# Problem requirements:
Below are the records. List every line holding the word "will".

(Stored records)
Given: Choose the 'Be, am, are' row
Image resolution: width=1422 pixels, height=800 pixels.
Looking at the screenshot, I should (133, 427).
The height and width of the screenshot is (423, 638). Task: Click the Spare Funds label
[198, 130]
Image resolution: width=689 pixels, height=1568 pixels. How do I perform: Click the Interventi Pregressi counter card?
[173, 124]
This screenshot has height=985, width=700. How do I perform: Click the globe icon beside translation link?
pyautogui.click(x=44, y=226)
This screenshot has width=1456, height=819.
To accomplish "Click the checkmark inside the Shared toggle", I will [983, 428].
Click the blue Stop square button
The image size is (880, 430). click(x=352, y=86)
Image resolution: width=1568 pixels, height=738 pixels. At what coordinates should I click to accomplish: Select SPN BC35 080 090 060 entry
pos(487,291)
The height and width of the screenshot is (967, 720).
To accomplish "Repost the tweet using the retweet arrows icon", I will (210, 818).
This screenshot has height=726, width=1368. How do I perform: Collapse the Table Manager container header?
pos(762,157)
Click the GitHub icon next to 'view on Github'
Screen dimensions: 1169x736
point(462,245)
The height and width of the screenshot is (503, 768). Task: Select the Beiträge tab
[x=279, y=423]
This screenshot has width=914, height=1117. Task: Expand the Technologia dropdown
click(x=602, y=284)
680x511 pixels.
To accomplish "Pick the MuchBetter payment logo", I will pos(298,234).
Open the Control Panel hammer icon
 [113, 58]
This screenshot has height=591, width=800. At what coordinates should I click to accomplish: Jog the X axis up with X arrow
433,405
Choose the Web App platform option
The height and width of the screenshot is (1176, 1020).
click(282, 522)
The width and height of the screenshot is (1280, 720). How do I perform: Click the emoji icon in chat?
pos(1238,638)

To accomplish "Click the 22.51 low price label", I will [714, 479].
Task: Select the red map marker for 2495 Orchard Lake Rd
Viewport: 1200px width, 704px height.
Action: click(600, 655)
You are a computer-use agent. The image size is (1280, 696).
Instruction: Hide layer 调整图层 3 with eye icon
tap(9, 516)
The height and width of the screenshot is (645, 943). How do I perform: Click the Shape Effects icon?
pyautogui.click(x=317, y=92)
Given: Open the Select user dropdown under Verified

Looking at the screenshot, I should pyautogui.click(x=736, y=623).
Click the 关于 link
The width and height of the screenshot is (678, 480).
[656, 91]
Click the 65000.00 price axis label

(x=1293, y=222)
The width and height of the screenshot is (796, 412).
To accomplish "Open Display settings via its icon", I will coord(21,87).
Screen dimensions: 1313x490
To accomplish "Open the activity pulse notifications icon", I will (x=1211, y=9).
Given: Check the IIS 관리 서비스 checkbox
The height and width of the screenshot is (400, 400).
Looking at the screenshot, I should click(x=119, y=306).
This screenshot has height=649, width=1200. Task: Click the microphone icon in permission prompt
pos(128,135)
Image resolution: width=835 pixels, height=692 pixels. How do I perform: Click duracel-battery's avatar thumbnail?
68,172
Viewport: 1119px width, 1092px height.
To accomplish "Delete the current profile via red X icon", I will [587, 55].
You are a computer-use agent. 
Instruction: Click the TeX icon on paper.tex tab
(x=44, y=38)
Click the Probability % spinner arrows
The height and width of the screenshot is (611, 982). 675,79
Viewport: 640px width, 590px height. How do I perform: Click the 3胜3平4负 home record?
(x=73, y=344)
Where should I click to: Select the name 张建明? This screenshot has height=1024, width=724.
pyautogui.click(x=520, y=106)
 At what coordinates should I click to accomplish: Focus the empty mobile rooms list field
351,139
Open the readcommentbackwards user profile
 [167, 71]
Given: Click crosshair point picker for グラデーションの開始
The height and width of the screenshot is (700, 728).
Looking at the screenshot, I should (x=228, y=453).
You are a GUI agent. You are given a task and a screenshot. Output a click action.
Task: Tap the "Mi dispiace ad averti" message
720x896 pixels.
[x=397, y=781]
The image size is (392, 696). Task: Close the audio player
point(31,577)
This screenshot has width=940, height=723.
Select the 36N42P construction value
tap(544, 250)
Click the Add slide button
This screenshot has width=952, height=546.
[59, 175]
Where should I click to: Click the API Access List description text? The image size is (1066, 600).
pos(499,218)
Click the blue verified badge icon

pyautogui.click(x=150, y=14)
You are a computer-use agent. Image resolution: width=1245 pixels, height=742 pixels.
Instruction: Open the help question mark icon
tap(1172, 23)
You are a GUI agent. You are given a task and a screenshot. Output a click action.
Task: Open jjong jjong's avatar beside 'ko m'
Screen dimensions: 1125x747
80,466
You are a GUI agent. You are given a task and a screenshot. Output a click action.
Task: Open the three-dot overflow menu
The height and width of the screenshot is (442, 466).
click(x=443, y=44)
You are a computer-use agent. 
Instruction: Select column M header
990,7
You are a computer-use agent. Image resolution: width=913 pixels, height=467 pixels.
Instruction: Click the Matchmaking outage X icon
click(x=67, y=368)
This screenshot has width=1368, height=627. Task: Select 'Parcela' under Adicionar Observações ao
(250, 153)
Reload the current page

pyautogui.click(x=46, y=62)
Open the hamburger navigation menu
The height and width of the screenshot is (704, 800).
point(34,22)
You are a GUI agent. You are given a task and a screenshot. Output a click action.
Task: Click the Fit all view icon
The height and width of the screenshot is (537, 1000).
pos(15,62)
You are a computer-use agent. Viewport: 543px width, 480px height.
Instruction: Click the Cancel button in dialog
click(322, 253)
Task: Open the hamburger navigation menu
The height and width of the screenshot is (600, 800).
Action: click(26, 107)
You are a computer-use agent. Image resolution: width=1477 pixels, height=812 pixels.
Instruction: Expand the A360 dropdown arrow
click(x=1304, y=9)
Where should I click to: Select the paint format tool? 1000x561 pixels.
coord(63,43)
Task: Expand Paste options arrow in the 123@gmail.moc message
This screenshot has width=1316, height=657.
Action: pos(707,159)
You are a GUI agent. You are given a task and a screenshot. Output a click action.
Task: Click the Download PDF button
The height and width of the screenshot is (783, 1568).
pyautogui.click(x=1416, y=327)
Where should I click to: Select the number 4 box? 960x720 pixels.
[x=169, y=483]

# The answer:
To accomplish "Click the checkmark inside the Shared toggle", I will [983, 428].
To accomplish "Repost the tweet using the retweet arrows icon", I will (210, 818).
To accomplish "Pick the MuchBetter payment logo", I will pos(298,234).
To accomplish "Click the 22.51 low price label", I will [714, 479].
To accomplish "Open Display settings via its icon", I will coord(21,87).
To accomplish "Open the activity pulse notifications icon", I will (x=1211, y=9).
To accomplish "Delete the current profile via red X icon", I will [587, 55].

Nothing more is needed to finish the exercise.